Selected excerpt:

A bibliography is, simply, a list of sources.  An annotated bibliography is a list of sources that you elaborate on, or annotate.  Often, this kind of expanded works-cited list comes at the end of a research paper, though it can be helpful to compile an annotated bibliography before writing the first draft as a way of organizing your research.

This assignment asks you to think about, first, what potential ancillary texts are saying, and second, how those texts fit in with your preliminary interpretation of your primary text. To do this, please go through the following steps to create an annotated bibliography:

 

DO SOME RESEARCH ABOUT DAVID SHIELDS, ORIGINALITY, AND PLAGIARISM

AND FIND A FEW RELIABLE SOURCES THAT WE CAN USE TO UNDERSTAND THE TEXT

 

Step 1 (Finding a starting place): A good place to start is to identify something that you want to better understand about the essay that you have selected as the primary source for your reckoning essay (Shields). Read over the representation that you wrote for Assignment 2. Skim the essay one more time, with an eye toward things that confuse you, frustrate you, and fascinate you. Now write a single sentence that articulates a conceptual question, an intellectual problem, or a puzzle that arises from your reading of the text. Then write another sentence or two further explaining your thinking (imagining someone is reading over your shoulder and asking "what do you mean by that?"). So this is the jumping off point for your own essay. This question, problem, or puzzle is what will help you to analyze the text (and that work will eventually lead you to an argument--but you're not there yet).

 

Step 2 (Reviewing the literature): Take another look at the sources directly related to your chosen essay that you discovered on your own as part of the previous assignment. If your sources were limited to dictionary definitions, then you're going to have to do some more digging. And expand your focus: think about and browse the various sources that we have discussed together over the term: all of the possible primary and ancillary sources for the deepening essay, the other assigned texts for the reckoning essay, and class handouts and additional readings like, Eula Biss's "Time and Distance Overcome," and even sample student essays. You might also give some thought to sources that you have come across in other classes.

Listed entries:
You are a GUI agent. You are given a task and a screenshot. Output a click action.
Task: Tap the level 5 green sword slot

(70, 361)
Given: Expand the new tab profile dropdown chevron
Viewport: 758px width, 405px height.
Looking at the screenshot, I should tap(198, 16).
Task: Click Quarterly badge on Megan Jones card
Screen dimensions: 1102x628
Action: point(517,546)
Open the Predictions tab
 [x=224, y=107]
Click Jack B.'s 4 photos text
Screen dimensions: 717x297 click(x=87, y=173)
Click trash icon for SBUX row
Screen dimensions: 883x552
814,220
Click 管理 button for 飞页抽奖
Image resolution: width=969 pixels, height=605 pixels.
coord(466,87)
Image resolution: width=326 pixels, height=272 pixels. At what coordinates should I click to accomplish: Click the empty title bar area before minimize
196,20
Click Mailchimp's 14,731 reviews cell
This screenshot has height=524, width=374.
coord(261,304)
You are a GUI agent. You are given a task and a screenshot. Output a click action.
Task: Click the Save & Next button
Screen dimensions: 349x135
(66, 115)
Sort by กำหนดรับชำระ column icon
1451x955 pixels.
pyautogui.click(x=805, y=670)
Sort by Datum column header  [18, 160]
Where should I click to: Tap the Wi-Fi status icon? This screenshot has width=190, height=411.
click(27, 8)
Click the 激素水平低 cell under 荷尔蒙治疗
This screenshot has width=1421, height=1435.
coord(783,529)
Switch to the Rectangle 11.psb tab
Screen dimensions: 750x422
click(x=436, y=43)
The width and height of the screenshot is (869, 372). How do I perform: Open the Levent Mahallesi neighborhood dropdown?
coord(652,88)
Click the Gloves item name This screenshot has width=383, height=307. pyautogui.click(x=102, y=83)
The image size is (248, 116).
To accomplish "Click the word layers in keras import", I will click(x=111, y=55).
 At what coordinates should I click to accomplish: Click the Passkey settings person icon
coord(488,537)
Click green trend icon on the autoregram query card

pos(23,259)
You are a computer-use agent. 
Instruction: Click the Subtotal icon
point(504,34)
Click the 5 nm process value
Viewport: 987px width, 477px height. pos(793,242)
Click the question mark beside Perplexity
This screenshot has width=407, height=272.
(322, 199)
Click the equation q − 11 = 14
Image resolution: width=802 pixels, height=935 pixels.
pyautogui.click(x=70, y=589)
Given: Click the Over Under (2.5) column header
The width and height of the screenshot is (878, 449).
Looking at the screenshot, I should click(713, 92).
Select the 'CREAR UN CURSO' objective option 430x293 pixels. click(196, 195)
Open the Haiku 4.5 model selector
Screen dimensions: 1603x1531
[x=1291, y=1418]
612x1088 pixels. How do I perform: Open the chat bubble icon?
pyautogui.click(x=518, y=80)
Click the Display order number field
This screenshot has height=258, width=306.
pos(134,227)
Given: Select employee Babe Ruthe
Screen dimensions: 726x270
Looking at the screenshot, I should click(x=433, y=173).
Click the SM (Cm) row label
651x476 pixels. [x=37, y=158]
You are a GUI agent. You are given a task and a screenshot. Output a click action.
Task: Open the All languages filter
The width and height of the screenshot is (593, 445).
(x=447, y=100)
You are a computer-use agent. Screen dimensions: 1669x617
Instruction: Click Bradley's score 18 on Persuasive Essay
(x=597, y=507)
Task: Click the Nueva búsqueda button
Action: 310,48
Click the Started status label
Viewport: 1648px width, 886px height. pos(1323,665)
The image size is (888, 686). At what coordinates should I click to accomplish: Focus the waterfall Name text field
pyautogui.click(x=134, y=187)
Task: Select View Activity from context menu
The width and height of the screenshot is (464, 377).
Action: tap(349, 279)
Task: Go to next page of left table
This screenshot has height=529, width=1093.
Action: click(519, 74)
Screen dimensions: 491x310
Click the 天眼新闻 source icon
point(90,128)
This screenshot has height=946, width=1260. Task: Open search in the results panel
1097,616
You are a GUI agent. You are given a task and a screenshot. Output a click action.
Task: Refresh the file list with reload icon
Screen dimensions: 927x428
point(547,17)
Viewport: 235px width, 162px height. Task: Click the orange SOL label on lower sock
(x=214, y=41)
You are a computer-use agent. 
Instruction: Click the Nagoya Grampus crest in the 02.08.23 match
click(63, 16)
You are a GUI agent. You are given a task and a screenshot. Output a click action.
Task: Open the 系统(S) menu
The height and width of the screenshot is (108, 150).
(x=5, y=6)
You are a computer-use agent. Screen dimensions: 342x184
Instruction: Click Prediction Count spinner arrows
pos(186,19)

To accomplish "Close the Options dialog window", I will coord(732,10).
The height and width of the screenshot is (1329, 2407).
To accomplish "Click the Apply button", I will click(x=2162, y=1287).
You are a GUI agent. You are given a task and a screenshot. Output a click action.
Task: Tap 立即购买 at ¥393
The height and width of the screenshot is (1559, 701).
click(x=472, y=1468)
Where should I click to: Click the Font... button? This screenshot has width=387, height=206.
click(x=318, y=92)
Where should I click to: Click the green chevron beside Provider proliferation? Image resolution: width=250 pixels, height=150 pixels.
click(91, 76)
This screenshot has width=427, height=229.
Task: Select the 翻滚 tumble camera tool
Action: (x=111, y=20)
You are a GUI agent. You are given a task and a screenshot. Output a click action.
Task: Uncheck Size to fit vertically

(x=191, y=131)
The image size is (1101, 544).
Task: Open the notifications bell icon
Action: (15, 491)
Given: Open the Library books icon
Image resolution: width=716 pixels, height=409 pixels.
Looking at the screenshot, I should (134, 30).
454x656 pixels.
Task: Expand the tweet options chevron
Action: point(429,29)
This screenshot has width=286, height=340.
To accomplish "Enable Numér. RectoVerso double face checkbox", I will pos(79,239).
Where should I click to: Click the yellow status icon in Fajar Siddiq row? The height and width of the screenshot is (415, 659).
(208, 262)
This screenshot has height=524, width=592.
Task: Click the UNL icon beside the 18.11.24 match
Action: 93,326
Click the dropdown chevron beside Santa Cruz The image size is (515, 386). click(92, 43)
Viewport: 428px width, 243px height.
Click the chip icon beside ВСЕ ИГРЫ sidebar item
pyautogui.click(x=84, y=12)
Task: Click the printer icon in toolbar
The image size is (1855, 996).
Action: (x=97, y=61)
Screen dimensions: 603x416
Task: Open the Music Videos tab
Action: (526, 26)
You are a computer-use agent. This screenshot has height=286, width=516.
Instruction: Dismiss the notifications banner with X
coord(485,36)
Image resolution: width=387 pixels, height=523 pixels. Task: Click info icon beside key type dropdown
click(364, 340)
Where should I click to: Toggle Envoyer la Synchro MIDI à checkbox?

Requests:
(a) In the annotated bibliography assignment, where does an annotated bibliography often appear?
(b) Continue the annotated bibliography assignment, starting after its final sentence.

Answers to the exercise:
(a) At the end of a research paper.

(b)
Step 3 (Allocating sources): Review the handout about Joseph Bizup's "BEAM Method" and then make a chart with the headings Background, Exhibit, Argument, and Method (or just make a simple list--the format is not what's important here). Under each heading, identify one source (from all of the possible options that you explored in Step 2) that you could use in that way to better understand your primary text and to address your motivating question/problem/puzzle. Cite these sources in MLA format. 

 

FIND AT LEAST ONE SOURCE FOR EACH METHOD

BEAM METHOD

·       Background: using a source to provide general information to explain the topic. For example, the use of a Wikipedia page on the Pledge of Allegiance to explain the relevant court cases and changes the Pledge has undergone.

·       Exhibit: using a source as evidence or examples to analyze. For a literature paper, this would be a poem you are analyzing. For a history paper, a historical document you are analyzing. For a sociology paper, it might be the data from a study.

·       Argument: using a source to engage its argument. For example, you might use an editorial from the New York Times on the value of higher education to refute in your own paper.

·       Method: using a source’s way of analyzing an issue to apply to your own issue. For example, you might use a study’s methods, definitions, or conclusions on gentrification in Chicago to apply to your own neighborhood in New York City.

 

Step 4 (Annotating the list): Beneath the citation for each source, write two or three sentences in which you discuss what the source is saying (this will be like a very short representation) and how what this source is saying informs your understanding of your selected primary source. In other words, you want to discuss how you will use the information and ideas in this ancillary source to inform your interpretation of the primary essay.

Please turn in the writing that you did in Step 1 along with the completed chart.